Monday, January 9, 2012

Weekend Writing - Writing as a Second Job, Part 1

There's an old union song, sung to the tune of "Free Americay" (a Revolutionary War song that was sung to the tune of the British Grenadiers -- link here to recognize which tune I'm talking about). The chorus goes something like this:

Eight hours we'd have for working
Eight hours we'd have for play
Eight hours we'd have for sleeping
In free Americay

(Some more revolutionary folks weren't very pleased with the "for play" part, and had a version with "for what you will.") The point was that everybody needs sleep, and you can't just work for the rest of your time. Aside from the basics of cleaning and feeding yourself, and taking care of family, you also need some time for yourself.

Writers who work a day job have to figure out how to manage that "spare time," and one of the eternal questions is:

Is it better to spread your work out in small amounts every day -- especially work days -- or to work on weekends and other days off?

Most of us end up by not choosing at all, which either leaves us burned out from never stopping, or with no writing at all, because we don't have a set time for it.

When you stand back though, you realize that you need some time off. You need to do some things other than write with your "eight hours for play" and weekends. And you need rest and recreation. And to read.

So for the sake of sanity and argument and giving myself good worker representation here, I'm going to change the question as asked above:

If we give ourselves working hours for writing -- treat it as a job -- is it better to write on workdays or on weekends and vacation days?

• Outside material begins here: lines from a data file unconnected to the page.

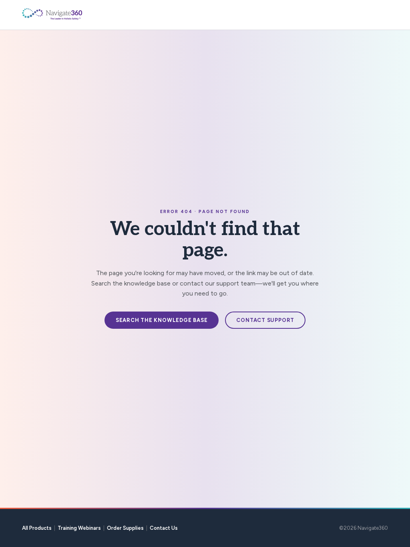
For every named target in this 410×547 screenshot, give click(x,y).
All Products (37, 528)
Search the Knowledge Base (162, 320)
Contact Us (164, 528)
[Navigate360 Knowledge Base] (70, 14)
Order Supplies (125, 528)
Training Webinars (79, 528)
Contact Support (265, 320)
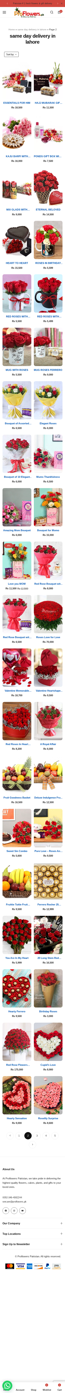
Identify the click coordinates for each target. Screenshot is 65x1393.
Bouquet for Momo (48, 530)
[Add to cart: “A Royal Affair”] (61, 736)
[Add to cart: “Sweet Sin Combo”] (30, 842)
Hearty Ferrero (16, 1011)
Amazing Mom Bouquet (17, 530)
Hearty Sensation (17, 1118)
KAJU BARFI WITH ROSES (17, 156)
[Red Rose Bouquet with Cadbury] (16, 614)
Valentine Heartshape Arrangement (48, 690)
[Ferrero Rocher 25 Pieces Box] (48, 881)
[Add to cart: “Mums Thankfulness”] (61, 468)
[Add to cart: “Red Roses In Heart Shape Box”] (30, 736)
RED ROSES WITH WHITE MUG (17, 316)
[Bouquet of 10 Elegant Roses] (16, 454)
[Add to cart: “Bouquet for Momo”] (61, 522)
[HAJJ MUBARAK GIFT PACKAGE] (48, 80)
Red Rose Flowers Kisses (17, 1064)
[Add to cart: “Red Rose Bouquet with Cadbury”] (30, 629)
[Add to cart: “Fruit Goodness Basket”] (30, 789)
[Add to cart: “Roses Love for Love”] (61, 629)
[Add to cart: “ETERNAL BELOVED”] (61, 201)
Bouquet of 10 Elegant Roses (17, 476)
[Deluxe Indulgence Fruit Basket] (48, 774)
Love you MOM (17, 583)
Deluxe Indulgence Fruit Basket (48, 797)
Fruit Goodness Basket (17, 797)
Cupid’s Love (48, 1064)
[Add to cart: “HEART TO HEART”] (30, 254)
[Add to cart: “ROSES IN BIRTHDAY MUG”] (61, 254)
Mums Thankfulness (48, 476)
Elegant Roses (48, 423)
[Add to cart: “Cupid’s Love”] (61, 1056)
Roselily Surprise (48, 1118)
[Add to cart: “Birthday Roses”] (61, 1003)
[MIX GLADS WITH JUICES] (16, 186)
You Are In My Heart (16, 958)
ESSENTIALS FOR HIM (16, 102)
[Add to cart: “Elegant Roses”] (61, 415)
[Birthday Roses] (48, 988)
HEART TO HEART (17, 263)
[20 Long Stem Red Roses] (48, 935)
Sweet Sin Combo (16, 851)
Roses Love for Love (48, 637)
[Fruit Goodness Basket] (16, 774)
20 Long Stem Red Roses (48, 958)
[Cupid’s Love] (48, 1042)
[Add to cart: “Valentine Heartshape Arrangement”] (61, 682)
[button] (7, 3)
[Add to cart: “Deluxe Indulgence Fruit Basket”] (61, 789)
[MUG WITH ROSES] (16, 347)
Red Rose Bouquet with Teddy (48, 583)
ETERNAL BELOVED (48, 209)
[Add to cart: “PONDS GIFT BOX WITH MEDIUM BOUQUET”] (61, 148)
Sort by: (10, 54)
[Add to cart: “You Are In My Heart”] (30, 949)
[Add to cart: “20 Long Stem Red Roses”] (61, 949)
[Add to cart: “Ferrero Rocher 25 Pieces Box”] (61, 896)
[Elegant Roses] (48, 400)
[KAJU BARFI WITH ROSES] (16, 133)
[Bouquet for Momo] (48, 507)
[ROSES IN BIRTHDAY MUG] (48, 240)
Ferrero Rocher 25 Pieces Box (48, 904)
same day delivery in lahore (32, 29)
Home (11, 29)
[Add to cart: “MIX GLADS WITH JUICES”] (30, 201)
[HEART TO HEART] (16, 240)
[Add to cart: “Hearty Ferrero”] (30, 1003)
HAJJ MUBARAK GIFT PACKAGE (48, 102)
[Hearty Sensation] (16, 1095)
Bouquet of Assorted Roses (17, 423)
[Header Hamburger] (6, 12)
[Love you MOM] (16, 561)
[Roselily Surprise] (48, 1095)
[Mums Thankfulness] (48, 454)
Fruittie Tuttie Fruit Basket (17, 904)
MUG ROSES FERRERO (48, 370)
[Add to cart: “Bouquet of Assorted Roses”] (30, 415)
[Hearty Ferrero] (16, 988)
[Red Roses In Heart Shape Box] (16, 721)
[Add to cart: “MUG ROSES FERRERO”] (61, 361)
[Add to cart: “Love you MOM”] (30, 575)
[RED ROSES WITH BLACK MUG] (48, 293)
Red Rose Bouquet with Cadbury (17, 637)
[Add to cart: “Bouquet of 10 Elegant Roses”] (30, 468)
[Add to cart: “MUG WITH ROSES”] (30, 361)
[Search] (51, 12)
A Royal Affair (48, 744)
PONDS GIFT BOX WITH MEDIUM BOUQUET (48, 156)
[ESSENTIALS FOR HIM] (16, 80)
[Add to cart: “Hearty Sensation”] (30, 1110)
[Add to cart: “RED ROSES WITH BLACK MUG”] (61, 308)
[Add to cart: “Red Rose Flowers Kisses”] (30, 1056)
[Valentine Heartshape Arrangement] (48, 667)
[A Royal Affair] (48, 721)
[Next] (32, 1144)
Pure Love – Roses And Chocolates (48, 851)
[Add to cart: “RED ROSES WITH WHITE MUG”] (30, 308)
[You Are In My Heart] (16, 935)
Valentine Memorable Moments (17, 690)
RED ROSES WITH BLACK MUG (48, 316)
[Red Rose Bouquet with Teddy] (48, 561)
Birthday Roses (48, 1011)
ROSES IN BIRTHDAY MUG (48, 263)
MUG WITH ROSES (17, 370)
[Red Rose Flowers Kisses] (16, 1042)
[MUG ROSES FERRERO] (48, 347)
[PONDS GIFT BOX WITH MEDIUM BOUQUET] (48, 133)
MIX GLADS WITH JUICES (16, 209)
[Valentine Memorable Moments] (16, 667)
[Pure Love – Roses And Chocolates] (48, 828)
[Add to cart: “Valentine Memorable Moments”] (30, 682)
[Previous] (10, 1135)
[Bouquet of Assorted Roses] (16, 400)
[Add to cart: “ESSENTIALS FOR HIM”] (30, 94)
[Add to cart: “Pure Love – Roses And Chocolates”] (61, 842)
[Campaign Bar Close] (61, 3)
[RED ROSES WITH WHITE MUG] (16, 293)
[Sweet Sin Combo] (16, 828)
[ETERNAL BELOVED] (48, 186)
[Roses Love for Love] (48, 614)
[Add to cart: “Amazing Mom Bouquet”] (30, 522)
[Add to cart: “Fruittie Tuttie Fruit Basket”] (30, 896)
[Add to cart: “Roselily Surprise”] (61, 1110)
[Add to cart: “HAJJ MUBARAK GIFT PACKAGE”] (61, 94)
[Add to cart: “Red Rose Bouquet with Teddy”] (61, 575)
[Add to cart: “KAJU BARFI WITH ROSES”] (30, 148)
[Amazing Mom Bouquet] (16, 507)
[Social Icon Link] (5, 1210)
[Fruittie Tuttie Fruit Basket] (16, 881)
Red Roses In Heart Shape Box (17, 744)
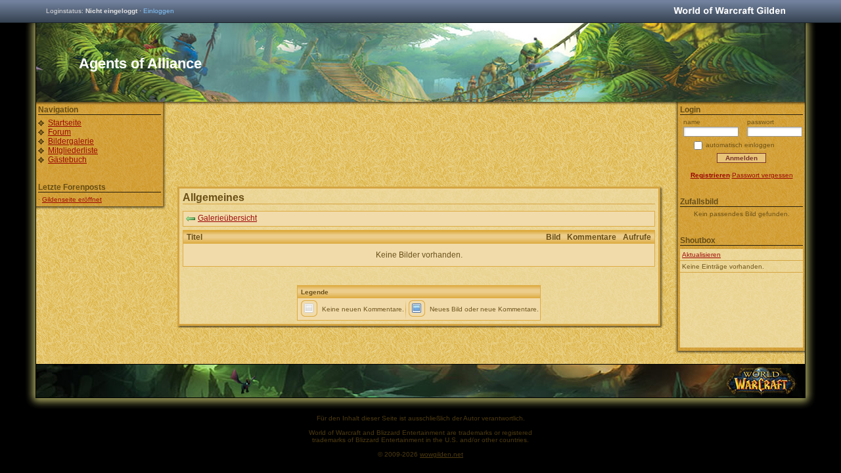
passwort (760, 121)
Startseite (64, 122)
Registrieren (710, 175)
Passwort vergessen (762, 175)
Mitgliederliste (73, 150)
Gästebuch (67, 159)
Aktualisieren (701, 254)
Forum (59, 132)
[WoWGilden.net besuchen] (729, 11)
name (691, 121)
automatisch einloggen (740, 144)
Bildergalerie (71, 141)
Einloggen (158, 10)
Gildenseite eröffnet (72, 199)
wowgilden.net (441, 454)
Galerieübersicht (227, 218)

Today I'll take a look at Weekend Writing

The advantages of writing on the weekend and during vacations is that you theoretically have longer blocks of time to throw yourself into the work. Theoretically, you are more rested and relaxed.

The reality is usually that you forgot that your weekends aren't actually clear. They are, in fact, filled with all the social obligations you put off during the week, and also with what the Scots so beautifully label "kerfuffle." Grocery shopping, housework, yard work, bill paying, making lists of things you forgot to do during the week that you can only do during the week but have no time to remember them (like making dental appointments).

Trying to add major writing efforts to all that can be frustrating, and worse yet, you end up with never having a "vacation" at all, ever. You can burn out that way.

But the biggest issue with Weekend Writing is that it doesn't become a habit. This is especially true when you work full time. You spend five days a week on doing things by habit and rote, and then you need a day to decompress and switch gears. It can take a long time to fall into The Zone if you put it off completely all week. And then once you're in The Zone, suddenly it's Sunday, and you realize you'll have to go back to work the next day... Your mind starts re-compressing to prep itself for the work week.

Transitions can be a bear.

I have discovered over the years, that I'm better off when writing is a part of my daily routine. I'm always disappointed when I leave it to do when on a break, or a special occasion. I'm better off when, mentally, it's something I take a break from.

And yet here I go, changing my habits for this dare from Workday Writing to Weekend Writing.

The main reason for this is that my day job schedule changed. It's now all smooshed together at the end of the week. And since I'm a part-time worker, that puts me in an odd position: My day job week is shorter than my "weekend." That creates a whole different mental dynamic. The day job becomes like a second, moonlighting job. And I can treat my writing like a main job.

This is one of those critical transitions you make in moving toward full time writing.

Sure, this long weekend will still be full of kerfuffle, but it's less compressed, and you don't have as many transition problems from one mindset to another. Furthermore, when you work as a writer full time, you will still be battling kerfuffle -- so get used to it.

Wednesday is update day, and I will spell out my new writing schedule with a new goals post. Then on Thursday or Friday I will post about the positives and negatives of Workday Writing -- which is actually the more commonly useful method. And next week, I will get to a discussion of that transition to full-time writing.

See you in the funny papers.

4 comments:

David Michael said...

A lot of people really do overestimate how long they can operate at full intensity. They make "schedules" and set goals based on them having a 100% productive day every day every week all year and on and on. And it never works. Or seldom works for very long.

I confess: I did this too.

Time off is important. So is understanding that you should set your goals based on your typical day, not your peak performance.

I try to keep my weekends "different", because years of self-employment have taught me that days (like more than one of the sentences in the comment) tend to run on and run together if you don't provide something different, some kind of punctuation.

And now I think my comment is rambling, so I'll stop. =)

-David

The Daring Novelist said...

David - LOL.

Yes. That's one of the reasons the "minutes" goal is working so well for me. Words are variable, but you only have so many minutes in a day. It helps to set some barriers.

Lee McAulay said...

I used to work in hospitality with a day-on-day-off shift system, and the strangest part of that was when the day off was a Sunday. I worked in rural Scotland then, so everything was shut - shops, pubs, libraries. It meant I saved a lot of money (nowhere to spend it!) but boy, was I bored!
I seem to recall that's when I wrote my second novel... :-)

The Daring Novelist said...

Yeah, if you can enforce boredom (or have it enforced upon you) you can really write up a storm.